Damn it! I hate when I'm eating "boneless" fish and I find one little bone halfway through my meal while I'm chewing. It makes me get all paranoid and wonder what other little bones are in there. And I lose my appetite. It's always those farmers market type places that try to prepare fish in front of you that this happen in...
 
I love the smell of GI bleeds with c-diff in the morning!
 
First day back to work tomorrow! I wish it were on the box but gotta do some classroom stuff first.

I've worked all my pediatrics on scene and transported all but one but there were extenuating circumstances. It's a culture thing that peda get transported but it's definitely not a grab and go situation. Kids that arrest generally don't come back but if they have a chance it's with you, your partner and other coresponders on scene not 10-20 minutes later in the ER after that same amount of time with crap compressions thus causing crap perfusion. Maybe I'm more comfortable doing it because I've ran so many in my short career as the PIC. FWIW our ERs work codes, pediatric or adult, very efficiently. Also, with 4 people cycling compressions appropriately that's 2 minutes of work with 6 minutes of rest, plenty of time to recover provided you're not in absolute gosh-awful shape. Especially on a ped, peds CPR is nowhere near as tiring as adult CPR.

I keep talking about it but damn I feel good after my RX topical cream with an anesthetic, NSAID and two muscle relaxers in it plus 10 minutes of traction all after a massage from my lady.
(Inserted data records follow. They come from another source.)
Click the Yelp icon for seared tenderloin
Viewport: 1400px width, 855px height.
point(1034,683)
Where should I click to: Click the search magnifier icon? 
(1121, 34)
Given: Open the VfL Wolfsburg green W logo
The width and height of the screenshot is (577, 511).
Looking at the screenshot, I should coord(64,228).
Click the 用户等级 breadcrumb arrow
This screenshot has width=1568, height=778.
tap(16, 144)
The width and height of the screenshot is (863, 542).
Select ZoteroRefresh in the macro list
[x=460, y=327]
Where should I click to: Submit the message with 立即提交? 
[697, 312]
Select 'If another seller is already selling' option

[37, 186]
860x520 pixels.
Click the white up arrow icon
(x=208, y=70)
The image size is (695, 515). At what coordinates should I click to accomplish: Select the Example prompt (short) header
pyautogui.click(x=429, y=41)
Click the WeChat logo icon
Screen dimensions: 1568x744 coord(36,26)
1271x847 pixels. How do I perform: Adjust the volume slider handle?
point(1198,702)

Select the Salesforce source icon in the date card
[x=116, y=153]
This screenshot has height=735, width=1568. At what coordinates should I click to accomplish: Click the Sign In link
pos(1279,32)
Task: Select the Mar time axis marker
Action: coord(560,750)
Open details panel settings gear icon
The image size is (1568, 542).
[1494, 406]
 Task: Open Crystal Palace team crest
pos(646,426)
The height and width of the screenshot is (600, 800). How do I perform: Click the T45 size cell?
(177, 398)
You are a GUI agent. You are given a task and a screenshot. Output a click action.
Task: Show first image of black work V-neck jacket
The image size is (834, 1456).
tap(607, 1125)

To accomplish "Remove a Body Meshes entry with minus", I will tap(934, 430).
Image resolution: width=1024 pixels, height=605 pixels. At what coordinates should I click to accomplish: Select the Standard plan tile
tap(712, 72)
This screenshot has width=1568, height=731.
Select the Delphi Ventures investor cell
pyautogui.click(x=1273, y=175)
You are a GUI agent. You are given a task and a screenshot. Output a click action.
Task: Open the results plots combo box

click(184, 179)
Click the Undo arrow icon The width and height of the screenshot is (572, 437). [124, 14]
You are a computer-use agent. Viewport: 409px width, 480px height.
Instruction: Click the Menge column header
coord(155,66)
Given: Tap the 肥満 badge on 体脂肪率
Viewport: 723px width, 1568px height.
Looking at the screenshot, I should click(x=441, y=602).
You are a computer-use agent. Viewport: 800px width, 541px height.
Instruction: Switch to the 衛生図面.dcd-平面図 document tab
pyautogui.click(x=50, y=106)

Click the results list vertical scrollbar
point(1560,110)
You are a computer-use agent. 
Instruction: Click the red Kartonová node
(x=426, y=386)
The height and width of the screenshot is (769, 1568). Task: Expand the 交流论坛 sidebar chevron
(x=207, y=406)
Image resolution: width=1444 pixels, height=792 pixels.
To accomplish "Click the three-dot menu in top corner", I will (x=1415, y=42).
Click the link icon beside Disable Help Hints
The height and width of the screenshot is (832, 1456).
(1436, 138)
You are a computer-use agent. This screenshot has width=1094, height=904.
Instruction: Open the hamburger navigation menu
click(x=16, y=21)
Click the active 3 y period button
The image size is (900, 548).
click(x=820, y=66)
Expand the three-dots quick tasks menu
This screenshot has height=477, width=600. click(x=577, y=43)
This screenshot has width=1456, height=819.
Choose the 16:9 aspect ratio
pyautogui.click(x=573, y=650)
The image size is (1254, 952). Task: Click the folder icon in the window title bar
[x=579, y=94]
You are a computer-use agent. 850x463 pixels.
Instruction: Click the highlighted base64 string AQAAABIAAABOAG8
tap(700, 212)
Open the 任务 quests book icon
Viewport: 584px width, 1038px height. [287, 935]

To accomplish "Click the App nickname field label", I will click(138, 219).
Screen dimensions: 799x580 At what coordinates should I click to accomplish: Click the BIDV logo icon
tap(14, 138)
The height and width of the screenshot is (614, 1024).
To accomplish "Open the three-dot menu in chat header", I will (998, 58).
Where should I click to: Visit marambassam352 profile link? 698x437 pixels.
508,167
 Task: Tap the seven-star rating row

My headache is finally gone for the day.

Almost as good of a way to end the day as drinking an ice cold brew or two.
 
@MonkeyArrow

I know the feeling. I hate that! Same with boneless anything. Another thing that gets me is a hidden chunk of fat in a steak.
 
Became a closet smoker during medic school. Really trying not to let that happen again. Ugh so stressed out.
 
That moment when you're stuck in parking lot speed traffic thinking it might have something to do with the Cal Trans arrow board signs up ahead, but then 4, no now 5 CHP units pass by on the shoulder lights and sirens. ..what the heck is going on on the 210 in Arcadia?!?